New-look Knicks have a ways to go before realizing their potential
With a new core and little time to practice, the New York Knicks are not clicking yet
The team is counting on veteran Baron Davis to shore up its point guard position
New York is undergoing big defensive changes that will take time to go into affect
SACRAMENTO, Calif. -- The Times Square ball wasn't the only thing to drop in New York City on midnight of the New Year, as some 2.8 million locals lost television coverage of their beloved Knicks because of a cable controversy that might not be resolved anytime soon.
The timing couldn't be any more perfect.
It's probably best that the Knicks' fretting fans tune out for at least the next few weeks, at least if they planned on seeing the sort of action that offers a true indication of this team and its potential. Between the challenges that are universal (short training camp and preseason) and unique (the Baron Davis-less backcourt, knee injury to rookie standout Iman Shumpert and a nagging ankle injury for Amar'e Stoudemire), there won't be enough credible evidence to analyze for quite some time.
That was certainly true on Saturday night, when the formula to fix New York's offensive woes (they had scored 78 and 82 points, respectively, in their last two losses to Golden State and the Lakers) wasn't exactly the kind of winning mix that they'll be repeating anytime soon: second-round draft pick Josh Harrellson was a worthy stand-in for the hobbling Stoudemire (14 points, 12 rebounds), Carmelo Anthony didn't hit his first bucket until midway through second quarter as their lead grew to 15, defensive-minded center Tyson Chandler had 22 points after scoring 22 in the first three games combined, and the 2-2 Knicks toyed with a 1-3 Kings team (that has its fan base in panic of all its own) for a 114-92 victory. There's simply nothing to see here just yet, and anyone who is thirsting for coach Mike D'Antoni's seat to heat up at this early juncture will likely have to wait until February at the earliest to be satisfied on that front.
The latest sign that there is still rudimentary work being done with this club took place in Friday's Knicks practice, when Chandler -- the former Dallas big man who was brought to the Knicks as a free agent, in large part, to change the woeful defensive culture and is being given plenty of freedom to do so -- said the Knicks spent much of the session implementing the sort of defensive principles that typically get set in stone during camp and preseason. The Knicks -- with the help of first-year assistant and former Hawks head coach Mike Woodson and Coach Chandler, as he might as well be called -- are in the process of becoming a much more aggressive defensive team and breaking the bad habits that led to their atrocious standing in opponents points allowed last season (27th) as well as opponents field-goal percentage (26th).
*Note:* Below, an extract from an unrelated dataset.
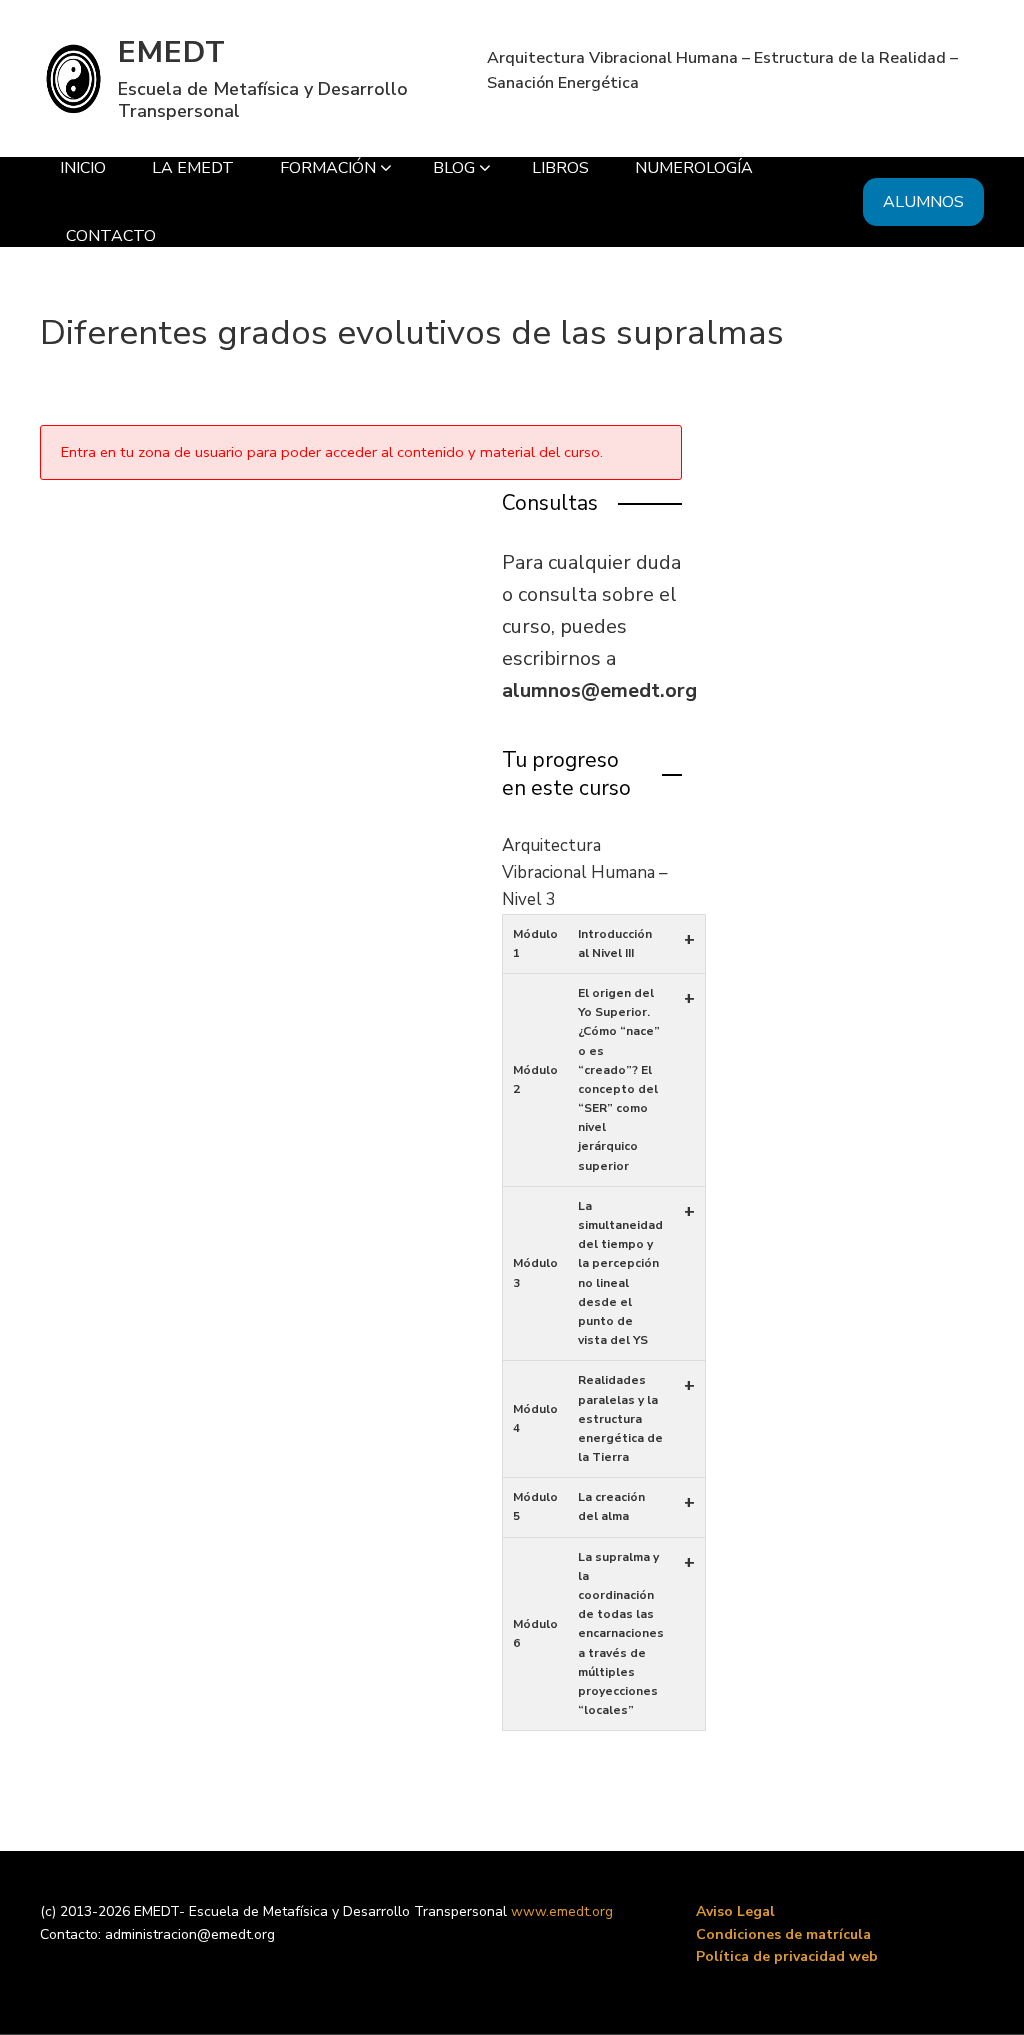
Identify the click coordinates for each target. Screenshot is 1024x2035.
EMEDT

"We put in (defensive) stuff just yesterday, so it takes a while," Chandler said as he put his player-coach hat on to discuss the changes. "In the past, they played pick and roll a different way, but now if we're going to be aggressive then we're going to show and be down in the traps, then our weakside is just as important as the ballplay.
"The previous games, our weakside was used to hugging up (on pick and roll defense) because I think they're used to going under (screens) and stuff like that, so they stayed with their own man. Because of that, we gave up so many layups. And then it's deflating (to the team), and we allowed that to (affect) the other end (offensively). And this team, we should be in the 130s every night."
For all the talk of the Chandler addition making the Knicks an elite team in the Eastern Conference, it speaks volumes about the unpredictability of this bunch that the defense is hardly the only question mark. New York gutted the team in last season's deal with Denver for Anthony, and the Knicks have nary a true point guard in the lineup as it currently stands with Toney Douglas and Landry Fields starting in the backcourt. The recently-added Davis will be expected to be some sort of savior when he returns from a back injury (likely in February), and that will be their last hope unless the Knicks somehow find a way to land Phoenix's Steve Nash via trade like they've wanted to for so long (not that Nash is the answer with how he's playing thus far this season, averaging 8.3 points and 8.3 assists per game while shooting 31 percent).
For D'Antoni, early progress can be measured by the number of times he uses the word "awful" in assessing his team's play after the latest game. He didn't use it after the latest outing, meaning that tally will stay at two for the time being. Otherwise, Knicks fans should wait for the MSG Network and Time Warner to settle their television battle before deciding whether or not they're worried just yet.
"I think honestly that it will take like 20 games or so (to know who the Knicks are as a team)," Chandler said. "I know that sounds like a lot -- and don't get me wrong, we're going to win basketball games -- but as far as really clicking and being on the same page, it's going to be up in the 20s."
Now if the win total winds up being in that range by the time it's all over? Feel free to tune out on this Knicks program.